詐欺師
「仲間を集めましょう」
東の地域を目指す途中の歩道で、彩葉が人差し指を立てる。
「RPGといえばパーティを組んで、敵と戦うゲームでしょう?」
「そうですけど。まあ、いいですね」
二人でこなす仕事にも限りがあるため、あと一人は仲間がほしい。
しかし、真白が一五年の人生で作った友達の数は、〇人である。ぼっちスキルの高い自分が仲間を得たところで、仲良くできるのだろうか。不安の影が顔に差して、表情が曇る。
一方で花咲彩葉はコミュニケーション能力が高い。真白が苦手な友達作りも、彼女ならあっさりとやってのける。困ったときは虹色の女優に任せばいい。気楽になった少年は雪の溶けた道で、軽やかなステップを踏んだ。
八時四〇分。
民家の建ち並ぶ通りに着いても、寂れた雰囲気は変わらない。枯れ葉が宙を舞い、くすぶった匂いを全体から感じる。
人口が少ないせいだろうか。再演の参加者はおろか、通行人すら探しづらい。仲間はいまだに〇人だ。
「私は聞き込みにいくわ。あなたは休憩して」
いったん彩葉と手を振って別れる。民家の石垣にもたれかかる形で、真白は立ち尽くした。
彼が動いても結果は見えている。
いちおうは商店街に足をすべらせるものの、建物の前で立ち往生した。コミュニティ能力の欠けた人間では、役に立たない。潔く自分の情けなさを認める。彼は勝負を挑む前にあきらめていた。

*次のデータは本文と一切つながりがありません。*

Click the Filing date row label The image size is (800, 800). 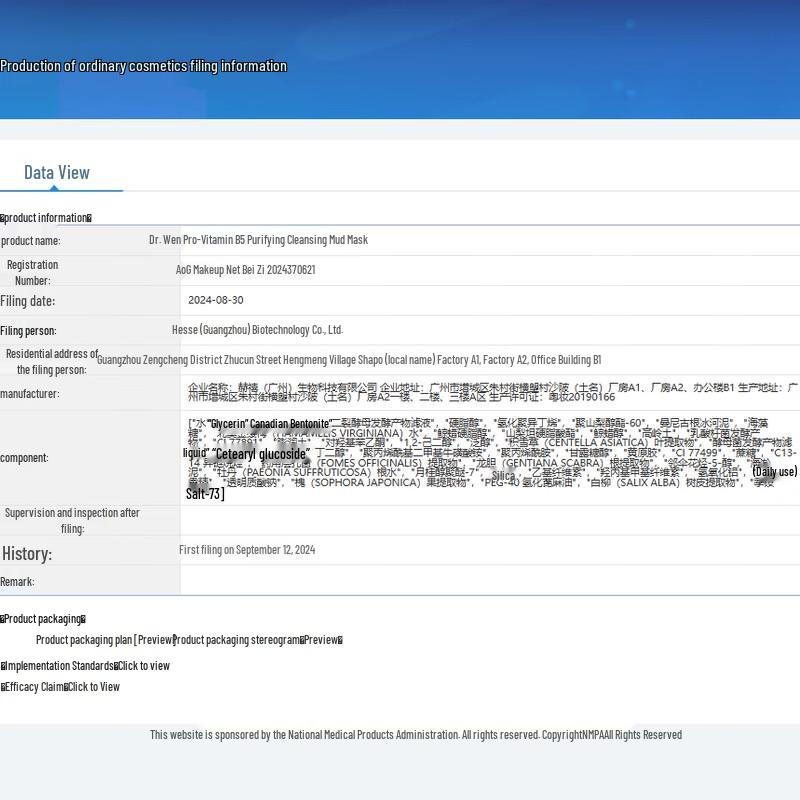pyautogui.click(x=28, y=301)
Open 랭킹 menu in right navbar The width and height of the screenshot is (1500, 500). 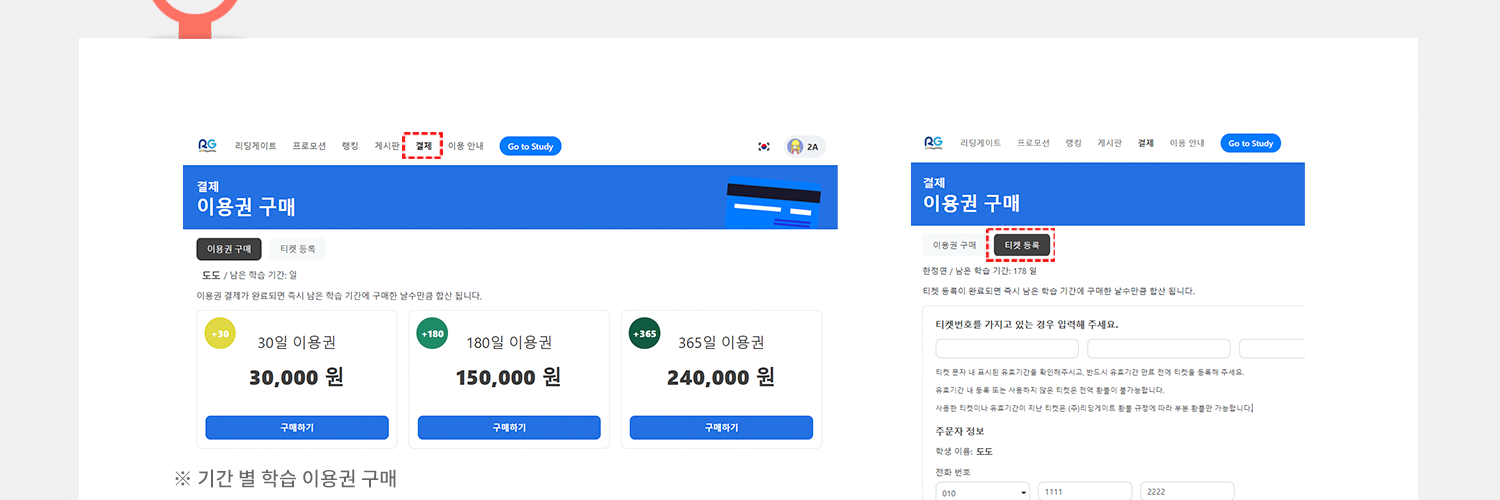[x=1073, y=143]
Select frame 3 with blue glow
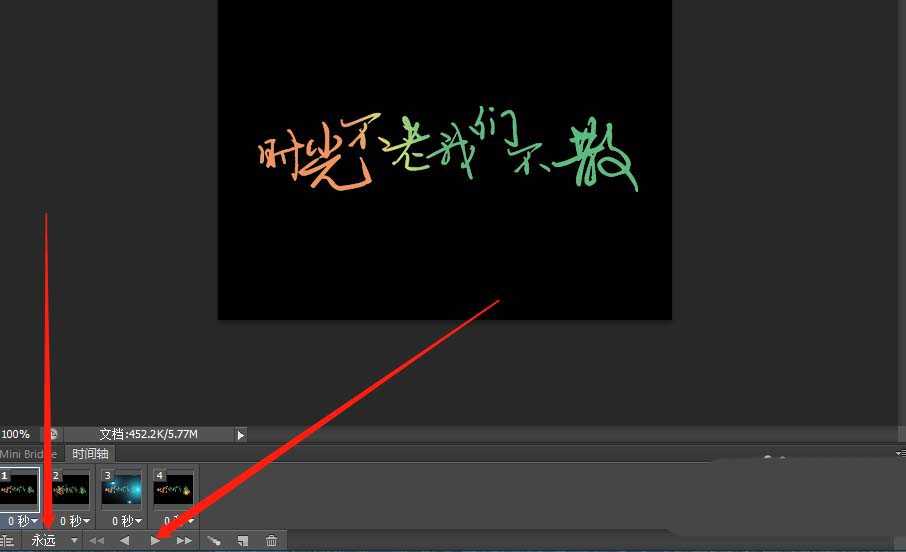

いったんクリスタルの剣を地面に置いて、怠ける体勢に入る。
疲れが出て眠くなったところで、不意にガラスの割れる音を聞く。酒場で乱闘が起きて血が飛び散る光景をイメージした。急に目が覚めて音のしたほうを向く。
「死ね。くだばれ。地獄に落ちちまえ」
アクセサリーショップの前で鬼のような形相をした女性が、憤怒を地面にぶつけている。蘇芳色の破片が足元に飛び散った。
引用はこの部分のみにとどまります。